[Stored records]
****
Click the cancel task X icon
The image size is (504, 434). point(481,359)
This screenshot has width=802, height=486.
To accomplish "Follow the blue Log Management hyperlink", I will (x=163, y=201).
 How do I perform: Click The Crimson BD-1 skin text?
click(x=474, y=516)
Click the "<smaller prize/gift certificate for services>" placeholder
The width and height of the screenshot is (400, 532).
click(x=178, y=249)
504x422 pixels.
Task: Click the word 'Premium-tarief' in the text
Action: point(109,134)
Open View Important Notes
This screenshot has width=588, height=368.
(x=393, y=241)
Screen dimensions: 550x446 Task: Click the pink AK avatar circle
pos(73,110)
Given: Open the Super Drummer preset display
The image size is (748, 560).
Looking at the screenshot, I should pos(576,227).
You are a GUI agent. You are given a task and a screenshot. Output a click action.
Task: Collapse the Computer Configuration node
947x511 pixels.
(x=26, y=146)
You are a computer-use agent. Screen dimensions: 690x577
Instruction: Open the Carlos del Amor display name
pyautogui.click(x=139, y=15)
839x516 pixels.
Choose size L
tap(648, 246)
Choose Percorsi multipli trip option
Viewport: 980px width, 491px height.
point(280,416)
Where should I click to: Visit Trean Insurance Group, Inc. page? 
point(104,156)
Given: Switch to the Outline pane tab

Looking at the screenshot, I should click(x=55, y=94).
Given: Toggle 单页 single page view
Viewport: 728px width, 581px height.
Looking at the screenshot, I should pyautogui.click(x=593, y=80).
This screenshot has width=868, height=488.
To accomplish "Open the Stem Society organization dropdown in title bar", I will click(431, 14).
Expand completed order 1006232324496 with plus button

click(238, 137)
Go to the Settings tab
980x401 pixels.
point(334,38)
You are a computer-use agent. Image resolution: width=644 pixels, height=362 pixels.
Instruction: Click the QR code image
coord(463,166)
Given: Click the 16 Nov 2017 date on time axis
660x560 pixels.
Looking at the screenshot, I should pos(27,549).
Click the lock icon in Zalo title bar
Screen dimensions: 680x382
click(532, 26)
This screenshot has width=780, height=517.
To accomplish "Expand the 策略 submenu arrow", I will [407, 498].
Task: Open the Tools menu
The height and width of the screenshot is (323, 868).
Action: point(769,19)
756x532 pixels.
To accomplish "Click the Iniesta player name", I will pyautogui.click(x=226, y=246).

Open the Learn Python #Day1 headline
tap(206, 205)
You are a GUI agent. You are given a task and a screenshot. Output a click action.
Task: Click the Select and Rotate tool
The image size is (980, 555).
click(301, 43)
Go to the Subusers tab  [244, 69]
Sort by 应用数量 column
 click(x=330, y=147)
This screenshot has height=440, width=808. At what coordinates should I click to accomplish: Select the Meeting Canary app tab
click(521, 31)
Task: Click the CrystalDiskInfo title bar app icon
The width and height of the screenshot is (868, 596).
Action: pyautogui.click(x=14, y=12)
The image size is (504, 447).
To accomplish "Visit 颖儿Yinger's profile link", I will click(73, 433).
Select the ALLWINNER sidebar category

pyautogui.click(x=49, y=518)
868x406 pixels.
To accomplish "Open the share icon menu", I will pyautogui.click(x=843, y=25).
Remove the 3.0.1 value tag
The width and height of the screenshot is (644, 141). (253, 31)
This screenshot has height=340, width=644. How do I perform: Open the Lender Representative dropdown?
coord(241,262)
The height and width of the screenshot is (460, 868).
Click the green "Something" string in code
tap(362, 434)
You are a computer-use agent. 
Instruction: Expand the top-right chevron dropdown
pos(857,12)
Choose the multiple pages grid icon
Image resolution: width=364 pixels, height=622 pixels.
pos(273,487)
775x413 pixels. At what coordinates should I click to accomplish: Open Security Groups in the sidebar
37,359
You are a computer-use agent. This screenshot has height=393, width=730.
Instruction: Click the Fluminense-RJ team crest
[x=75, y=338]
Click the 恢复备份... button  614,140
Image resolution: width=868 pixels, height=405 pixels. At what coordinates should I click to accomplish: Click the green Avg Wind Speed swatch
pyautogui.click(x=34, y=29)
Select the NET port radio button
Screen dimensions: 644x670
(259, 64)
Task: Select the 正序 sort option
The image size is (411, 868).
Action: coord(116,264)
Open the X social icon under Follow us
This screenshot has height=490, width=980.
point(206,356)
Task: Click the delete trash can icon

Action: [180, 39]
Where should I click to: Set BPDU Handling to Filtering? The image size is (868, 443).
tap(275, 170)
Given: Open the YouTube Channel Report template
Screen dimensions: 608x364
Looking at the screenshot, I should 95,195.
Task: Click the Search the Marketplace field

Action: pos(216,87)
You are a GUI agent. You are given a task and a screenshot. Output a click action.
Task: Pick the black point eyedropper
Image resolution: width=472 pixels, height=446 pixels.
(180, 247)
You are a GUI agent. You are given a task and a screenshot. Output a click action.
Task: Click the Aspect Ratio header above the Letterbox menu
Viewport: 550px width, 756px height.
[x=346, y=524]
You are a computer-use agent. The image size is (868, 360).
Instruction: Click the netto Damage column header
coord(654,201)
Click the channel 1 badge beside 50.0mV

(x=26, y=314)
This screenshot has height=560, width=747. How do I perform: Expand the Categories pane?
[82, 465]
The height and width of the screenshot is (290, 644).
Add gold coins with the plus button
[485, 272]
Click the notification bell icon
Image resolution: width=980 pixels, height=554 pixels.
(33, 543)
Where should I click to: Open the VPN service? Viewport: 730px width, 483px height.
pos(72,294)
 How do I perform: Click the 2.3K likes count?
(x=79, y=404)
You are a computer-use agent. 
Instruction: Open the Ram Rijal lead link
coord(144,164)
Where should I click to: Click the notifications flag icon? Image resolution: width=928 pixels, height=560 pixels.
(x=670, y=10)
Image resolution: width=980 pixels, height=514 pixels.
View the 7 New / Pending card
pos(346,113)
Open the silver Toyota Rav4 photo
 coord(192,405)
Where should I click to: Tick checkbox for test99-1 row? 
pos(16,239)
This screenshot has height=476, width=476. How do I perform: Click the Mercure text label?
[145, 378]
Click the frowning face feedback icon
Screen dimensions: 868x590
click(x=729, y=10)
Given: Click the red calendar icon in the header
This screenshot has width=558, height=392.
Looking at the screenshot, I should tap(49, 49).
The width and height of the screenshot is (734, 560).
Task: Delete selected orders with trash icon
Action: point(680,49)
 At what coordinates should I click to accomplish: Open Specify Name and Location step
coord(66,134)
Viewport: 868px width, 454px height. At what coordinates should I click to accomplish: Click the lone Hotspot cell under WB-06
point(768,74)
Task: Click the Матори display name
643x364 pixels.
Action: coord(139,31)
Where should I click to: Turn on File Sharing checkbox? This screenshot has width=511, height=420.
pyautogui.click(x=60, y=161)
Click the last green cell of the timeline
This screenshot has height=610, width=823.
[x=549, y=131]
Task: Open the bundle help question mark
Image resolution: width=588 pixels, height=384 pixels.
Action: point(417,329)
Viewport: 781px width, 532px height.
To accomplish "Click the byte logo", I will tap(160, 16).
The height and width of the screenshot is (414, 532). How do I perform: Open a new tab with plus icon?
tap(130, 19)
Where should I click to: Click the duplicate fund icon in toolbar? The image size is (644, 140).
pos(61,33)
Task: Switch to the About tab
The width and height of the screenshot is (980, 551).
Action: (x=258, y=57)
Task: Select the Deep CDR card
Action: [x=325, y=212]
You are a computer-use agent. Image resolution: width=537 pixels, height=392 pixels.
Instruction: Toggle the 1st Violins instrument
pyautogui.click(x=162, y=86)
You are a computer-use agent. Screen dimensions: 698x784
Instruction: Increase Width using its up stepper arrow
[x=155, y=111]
****
Prompt —
Word for word, return the lines from the one holding "Instruction: Increase Width" through the end of the entries above.

Answer box —
Instruction: Increase Width using its up stepper arrow
[x=155, y=111]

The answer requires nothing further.